# Reading text
=-=-=-=-=

Brett Palmatiero-Myers looks like a normal teenager, but beneath the skin he is very different from his classmates. The 15-year-old from Haven, Kansas near Hutchinson, is one of the few children in the world with a “bionic” bone.
After cancer invaded his leg, surgeons at The University of Kansas Hospital salvaged the limb using a pioneering implant that is now giving hope to young cancer patients who previously faced amputation or years of painful surgery.
Brett was fitted with a custom-made titanium prosthesis which will “grow” as he ages to match the development of his healthy leg. The implant has motors that can be operated from outside the body using electromagnets, gradually lengthening the implant and subsequently the leg. Until five years ago, his doctors say Brett would probably have had to have his leg amputated.
Dr. Howard Rosenthal specializes in orthopedic oncology and metabolic bone diseases at The University of Kansas Hospital’s Sarcoma Center. “Before, we used an implant that had to be lengthened surgically,” he said. “The patient would be in the hospital for a week and would need physical therapy afterwards. This process would be required up to eight times until adulthood. Each time there was a risk of infection. Now we can extend the limb on an outpatient basis. It takes four minutes to grow the leg and the patient feels no pain and goes home afterwards.”

=-=-=-=-=

# Problems to solve
(a) Answer these questions from the article about Brett's bionic bone:
(i) How old is Brett, and what town is he from?
(ii) What material is his custom-made prosthesis made of?
(iii) According to Dr. Howard Rosenthal, how long does it take to grow the leg with the new implant?
(b) Extend the article about Brett's bionic bone by writing what comes after its final paragraph.

[Dataset entries]
=-=-=-=-=

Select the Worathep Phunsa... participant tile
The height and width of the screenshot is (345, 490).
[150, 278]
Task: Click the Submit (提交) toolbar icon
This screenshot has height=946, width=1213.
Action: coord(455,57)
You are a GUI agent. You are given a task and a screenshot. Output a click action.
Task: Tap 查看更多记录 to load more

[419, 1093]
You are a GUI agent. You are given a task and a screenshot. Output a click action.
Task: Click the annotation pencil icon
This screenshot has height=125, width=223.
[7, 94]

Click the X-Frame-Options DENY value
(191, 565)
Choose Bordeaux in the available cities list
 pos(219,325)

=-=-=-=-=

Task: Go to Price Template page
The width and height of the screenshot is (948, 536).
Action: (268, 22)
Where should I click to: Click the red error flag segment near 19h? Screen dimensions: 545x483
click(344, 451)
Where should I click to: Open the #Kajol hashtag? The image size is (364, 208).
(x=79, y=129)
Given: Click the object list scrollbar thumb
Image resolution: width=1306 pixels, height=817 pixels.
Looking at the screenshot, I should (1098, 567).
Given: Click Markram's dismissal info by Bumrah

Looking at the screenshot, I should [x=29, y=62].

=-=-=-=-=

# Answers below
(a)
(i) He is 15 and from Haven, Kansas, near Hutchinson.
(ii) Titanium.
(iii) Four minutes.

(b)
In the video, Dr. Rosenthal describes the process, how it’s such a big improvement over previous treatments, why he has to get special permission from the government to have this custom-made device built and why he had to have Kansas Senator Pat Roberts help get the device to the operating table.
Wendy Kowitz is Brett’s mom. She explains how the great support of family and Brett’s school was so important, and how the implant will work for Brett.
The patient, Brett Palmatiero-Myers describes how he had to miss playing baseball this summer, but how his team rallied around him and why he’s encouraged that Dr. Rosenthal said he’ll be able to go back to being a catcher.
The video also shows Brett’s family with him before surgery and video from the operating room of the device as it’s being implanted into Brett’s leg.